Krisis ekonomi, krisis politik, krisis sosial, krisis keamanan, krisis moral, krisis kepercayaan kepada lembaga-lembaga pemerintahan sedang melanda besar-besaran. Hutang luarnegeri kita makin menumpuk, pajak makin memberatkan beban rakyat, tetapi korupsi kelihatannya masih sulit diberantas. Sekarang, di Indonesia ada lebih dari satu juta orang pengungsi “dalamnegeri”, karena adanya gangguan-gangguan keamanan di berbagai daerah. Pengangguran yang puluhan juta orang membikin frustasinya banyak orang, terutama di kalangan muda. Namun, dalam situasi yang demikian parah itu, banyak kalangan “atas” kita masih terus sibuk mencuri berbagai dana publik (artinya : uang rakyat!). Kesimpangsiuran pelaksanaan politik otonomi daerah telah menjadi jalan atau sarana bagi pembesar-pembesar daerah untuk melaksanakan “desentralisasi korupsi”. Ini terjadi di banyak kantor gubernur maupun bupati dan walikota. Partai-partai sudah mulai mengadakan langkah-langkah untuk mencari dana “haram” guna dipakai untuk Pemilu yang akan datang.

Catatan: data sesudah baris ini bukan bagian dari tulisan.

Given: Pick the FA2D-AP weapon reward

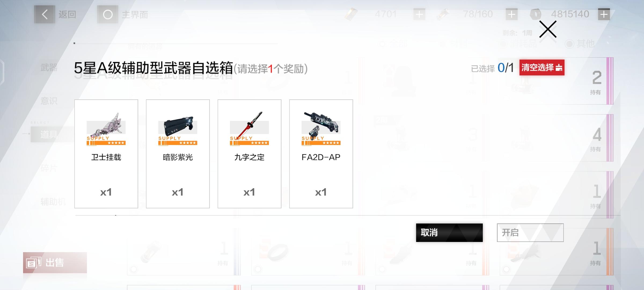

Mengingat itu semua, maka makin jelaslah bahwa peran kontrol masyarakat, peran tekanan kekuatan ekstra-parlementer, dan peran aksi-aksi Ornop/LSM (dari bawah) adalah sangat penting untuk terciptanya good governance di Indonesia. Puluhan tahun selama Orde Baru (dan berikutnya juga!) sudah membuktikan, bahwa rakyat luas tidak ikut diikut-sertakan - secara nyata - dalam urusan-urusan negara. Republik ini bukanlah hanya milik para pejabat dan “tokoh-tokoh” saja. Republik ini adalah milik rakyat. Rakyat behak untuk meneriakkan “stop perampokan harta negara, dan adili para pelakunya”, dengan lantang dan marah. Dan inilah yang perlu disuarakan juga di kampus-kampus universitas, di pesantren-pesantren, di mesjid atau gereja dan kuil. Bersama-sama.